[jboss-jira] [JBoss JIRA] (WFCORE-4152) HC cannot connect to DC after lost connect with error "WFLYCTL0332: Permission denied\"

Yeray Borges (Jira) issues at jboss.org
Fri Oct 5 11:28:00 EDT 2018


     [ https://issues.jboss.org/browse/WFCORE-4152?page=com.atlassian.jira.plugin.system.issuetabpanels:all-tabpanel ]

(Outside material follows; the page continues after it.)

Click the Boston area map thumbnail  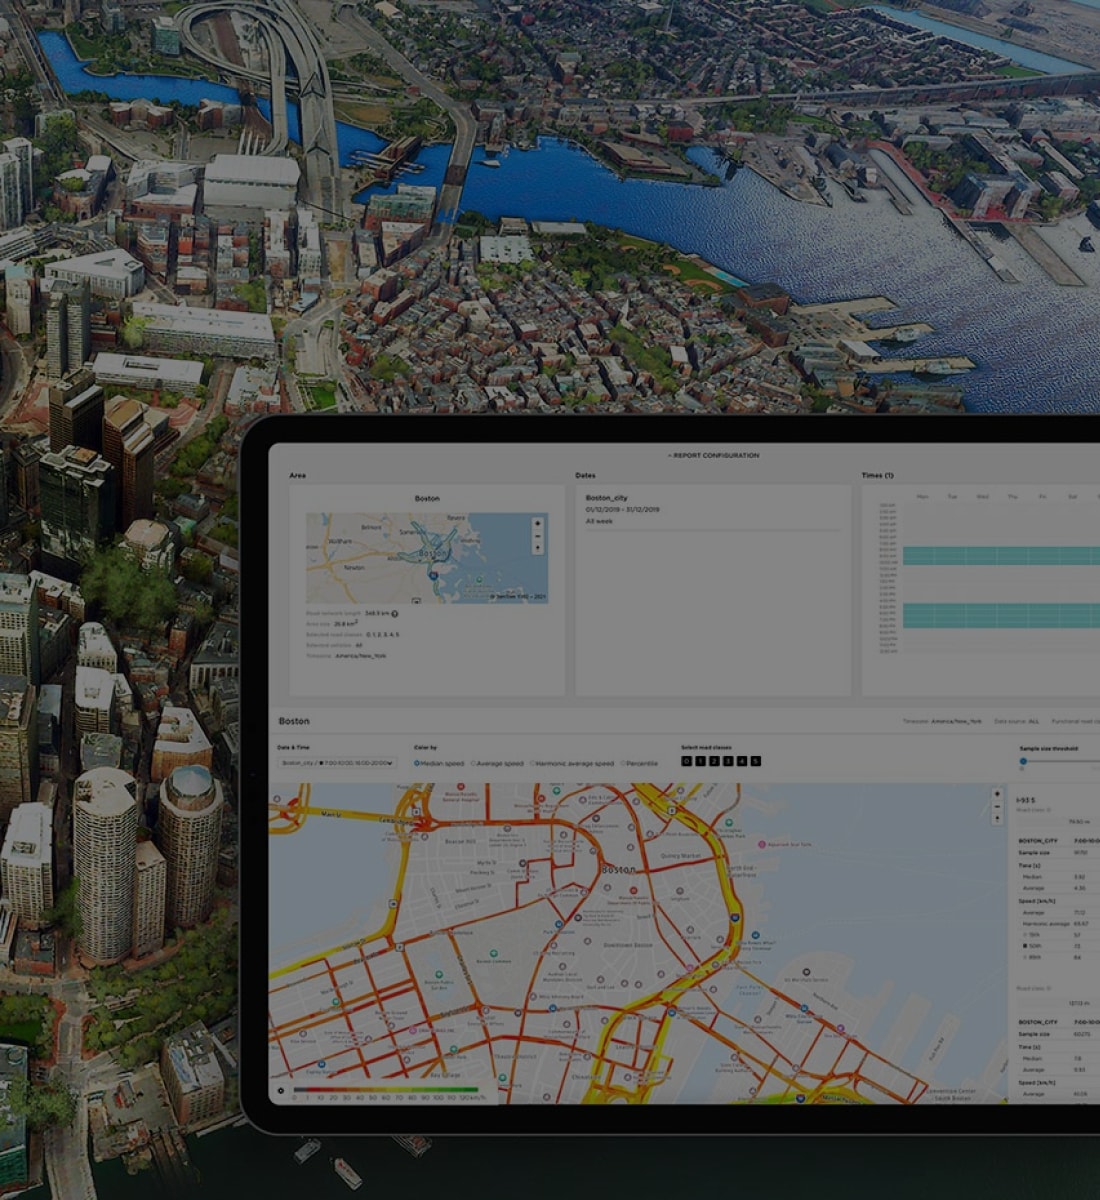pyautogui.click(x=426, y=558)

Yeray Borges updated WFCORE-4152:
---------------------------------
    Steps to Reproduce: 
What we need to reproduce the issue is a domain mode environment with a master and slave where the slave is using an RBAC user for its authentication. We have to have a reconnection with a model out of sync, that can be achieved setting the DC in admin-only mode, executing a management operation that affects to the HC or the Servers, bringing back the DC. The HC is unable to connect in that scenario.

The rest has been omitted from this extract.